The Philadelphia Inquirer

March 1, 2001, Thursday

HEADLINE: Nevada is steaming, and blaming California BYLINE: By Nita Lelyveld

LAS VEGAS _ From miles and miles away across the desert, the lights of the Las Vegas Strip shine brightly _ neon and millions of bulbs endlessly beckoning visitors to come inside the big casinos.

Residential lights blaze in the night here, too, as more and more homes each day swallow up open space. Nevada is growing at a breakneck pace: Since 1980 its population has more than doubled. And just outside Las Vegas is an endless suburb called Henderson, the fastest-growing city in the nation.

To live here, in the desert, takes huge amounts of electricity, especially in summer, when air conditioners are locked in combat with triple-digit temperatures.

But ask people in Henderson why their power bills are going up, and uniformly they will point not to their lights, their air-conditioning, the Strip, the growth, or the inhospitable, demanding desert.

They will point to California.

It makes no difference that Nevada's per capita energy use is much higher than California's, according to the U.S. Department of Energy, which ranked Nevada 28th in the nation in per capita use in 1997 _ the latest figures available _ while California ranked 47th.

The very mention of their neighbor and its power crisis makes Nevadans (many of whom just moved here from California) sputter angrily and point accusing fingers westward.

"When you move here, out to the desert, right away you learn that you have to conserve things," said Tony Yepes, formerly of Van Nuys, Calif. In Nevada, he said, he has learned how to grow desert plants that need less water, how to keep his air conditioners running well by changing the filters.

"Californians, they're very wasteful," Yepes said. "They're not as conservation-oriented as they should be. In California, people act like they have carte blanche, like it's the land of milk and honey."
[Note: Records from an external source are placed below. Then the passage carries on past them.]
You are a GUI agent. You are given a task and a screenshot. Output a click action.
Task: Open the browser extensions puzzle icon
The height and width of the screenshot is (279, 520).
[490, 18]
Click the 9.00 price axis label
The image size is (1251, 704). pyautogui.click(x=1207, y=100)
Westerners all over are blaming California for rising electricity and gas rates in their own states. Nevada's governor, Kenny Guin, a Republican, last month put the brakes on electricity deregulation here for the second time, saying in his state of the state address that "we must learn from the mistakes made in California."
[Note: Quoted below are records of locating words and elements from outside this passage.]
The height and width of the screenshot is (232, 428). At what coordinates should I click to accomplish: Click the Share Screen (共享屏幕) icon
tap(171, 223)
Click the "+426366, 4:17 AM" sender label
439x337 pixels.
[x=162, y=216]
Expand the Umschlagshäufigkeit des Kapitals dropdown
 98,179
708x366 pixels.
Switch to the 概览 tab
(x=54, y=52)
Deregulation is not entirely to blame for the California power squeeze, and halting deregulation will not necessarily solve problems in other Western states. After all, much of the West has _ like California _ experienced rapid population growth. And in much of the West, from the booming Portland, Ore., and Seattle areas to Las Vegas, new customers have arrived by the thousands without new power plants to serve them. Just like California.

"All of us in the West would like to be very smug about how terrible California is for growing so quickly without building new capacity. But the truth is, we're in the same boat and we haven't had very many new power plants either," said Dick Burdette, manager of resource and market analysis for the Public Utility Commission of Nevada.
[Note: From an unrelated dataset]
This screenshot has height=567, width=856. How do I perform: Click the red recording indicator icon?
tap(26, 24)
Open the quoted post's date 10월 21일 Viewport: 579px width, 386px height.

When it comes to supply, "we're right on the ragged edge, especially in the south," said Robert Boehm, director of the Energy Research Laboratory at the University of Nevada, Las Vegas.

In Henderson, which the Census Bureau ranks as the fastest-growing city of 100,000 or more, rush-hour gridlock is now a fact of life along the wide streets lined with chain stores and miles of planned communities full of nearly identical tile-roofed houses. New construction sites are everywhere, along with model homes standing solo on soon-to-be-filled expanses.

The city, whose slogan is "A Place to Call Home," was home to 24,000 people in 1980. By 1990, the number had nearly tripled, to 65,000; by 1999 it had more than doubled again, to 166,399.

Between 1980 and 2000, California's population grew by more than 10 million, from 23.6 million to 33.8 million. In the same two decades, Nevada's population more than doubled, from 800,508 to almost two million, according to the Census Bureau.

Nevada's energy situation is better than California's now, but it is precarious. In Nevada, the utilities recently sought to raise rates by 17 percent, pointing to skyrocketing wholesale electricity prices brought about by California's shortages.

Like California, the state often has to import electricity. Its two major utilities recently merged under parent Sierra Pacific Resources, agreeing to a requirement that they sell off their generators _ just as deregulated California utilities had been forced to. But now, uncertain times have led some potential buyers to back off, even as Nevada considers whether it really wants the utilities to hand over plants to outsiders in such a volatile market.

Meanwhile, with the fate of deregulation unclear in the state, potential builders of plants here are nervous _ just as potential builders were in California, before deregulation passed and in the plan's early years. And Nevada's utilities, which did not set up long-term contracts for power because deregulation was on the horizon, now find themselves subject to the same high-priced wholesale market that is making California miserable.

Additionally, Nevada's economy relies on such power-hungry industries as mining and casino gambling, and the state's environment _ particularly in the burgeoning south _ requires air-conditioning to make life comfortable.

"We don't have a lot of industrial load in Vegas that can be easily shed when supplies are short," said Tim Hay, who directs the state's Bureau of Consumer Protection. "You can raise the temperatures a little inside the casinos, but how much savings you'd get from that is questionable. It's just tough in a place where you have temperatures of 115 and 118 degrees in summertime."

In Henderson, people see things differently. They are the victims; California is to blame.

"What happened in California, it's going to affect us now," said JoAnn Paschal, 65, another California transplant. "I think California is a beautiful state, but the prices are too high. And now because of California, the prices are going up here, too. What can you do? We'll just have to pay and pay and pay."